The International Normalized Ratio (INR) measures the rate at which blood clots while taking anti-clotting drugs like warfarin.
Warfarin is an anticoagulant proven to reduce the rate of stroke in patients with atrial fibrillation (irregular heartbeats). If Warfarin fails to treat the patient and a stroke occurs, tPA is the only effective treatment. Unfortunately, it also carries an increased risk of symptomatic intracranial hemorrhage (sICH).
The American Heart Association guidelines say IV tPA in warfarin-treated patients may be used if the INR is less than or equal to 1.7, but few small studies supported the guidelines.
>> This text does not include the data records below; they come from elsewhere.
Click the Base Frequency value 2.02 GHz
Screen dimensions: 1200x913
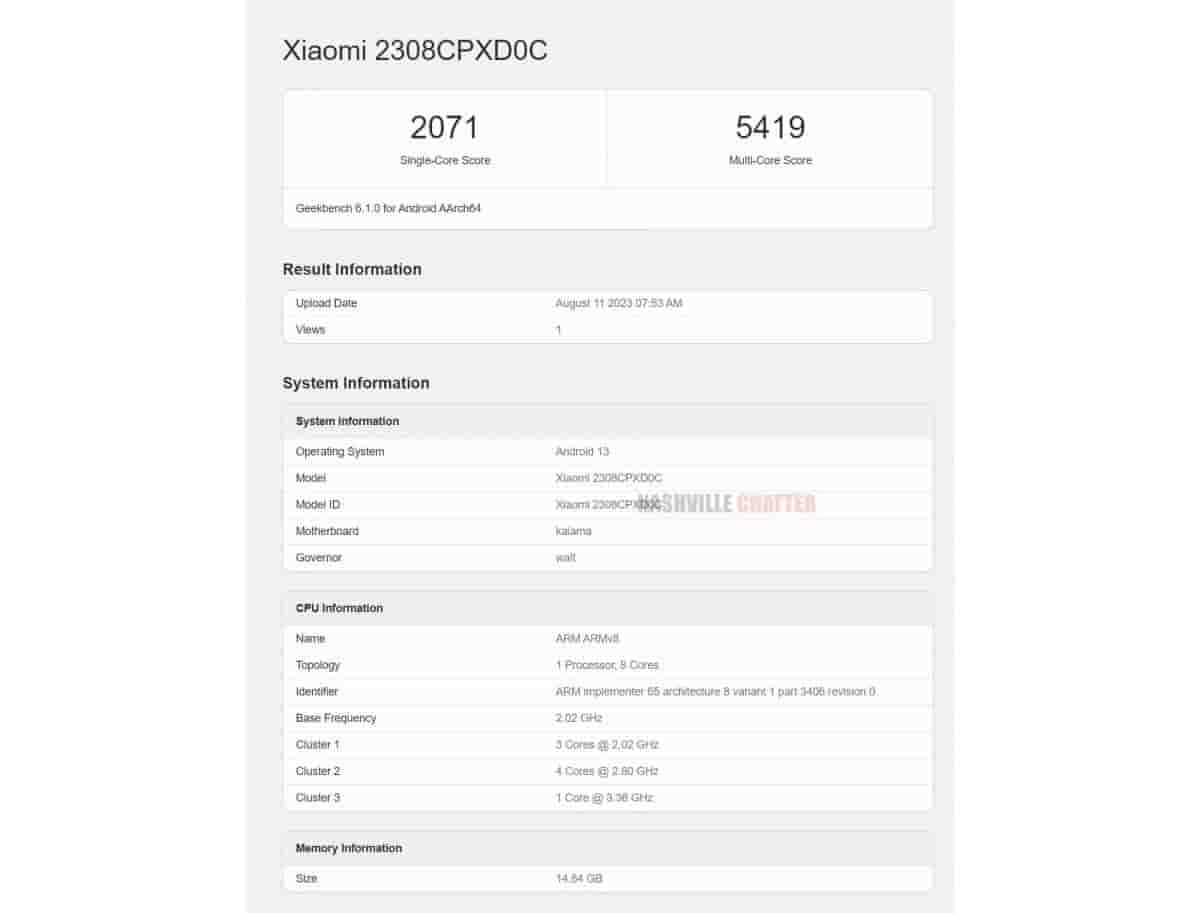click(579, 718)
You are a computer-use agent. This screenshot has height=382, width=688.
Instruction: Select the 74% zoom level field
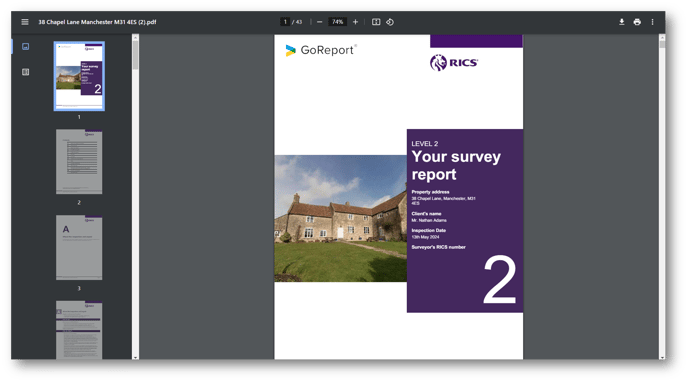click(337, 22)
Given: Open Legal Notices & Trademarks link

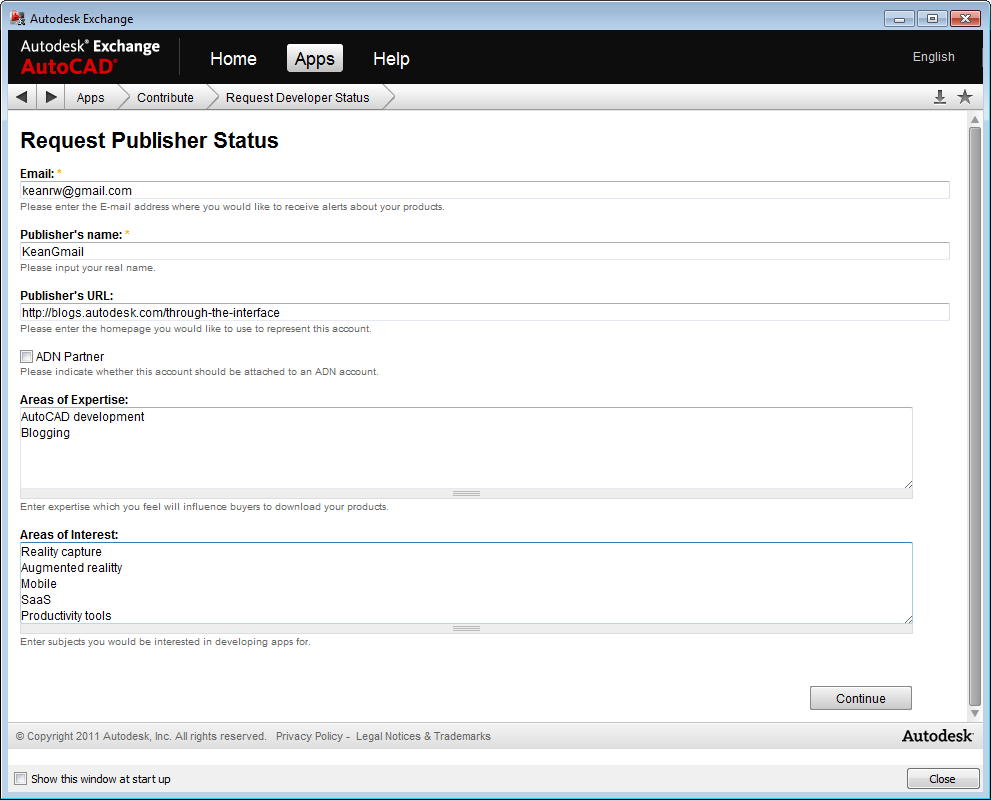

The observational trial included 23,347 stroke patients taking warfarin treated at 1,203 hospitals; this makes it the largest study to look at IV tPA use in warfarin-treated patients following stroke. Though warfarin-treated patients had slightly higher crude rates of intracranial bleeding than non-warfarin patients (5.7% vs. 4.6%, respectively), they were also older. After the researchers adjusted for age, stroke severity and other factors, warfarin and non-warfarin users had similar risk for intracranial hemorrhage.
“This study provides support for the current treatment guidelines,” Xian was quoted as saying, and indicates that a portion of the population is being under-treated.
These findings leave several unanswered questions. Xian was quoted as saying, “More studies are needed to look at tPA use in patients with an INR greater than 1.7, as well as in those who are taking one of the newer warfarin alternative anticoagulants (dabigatran and rivaroxiban).”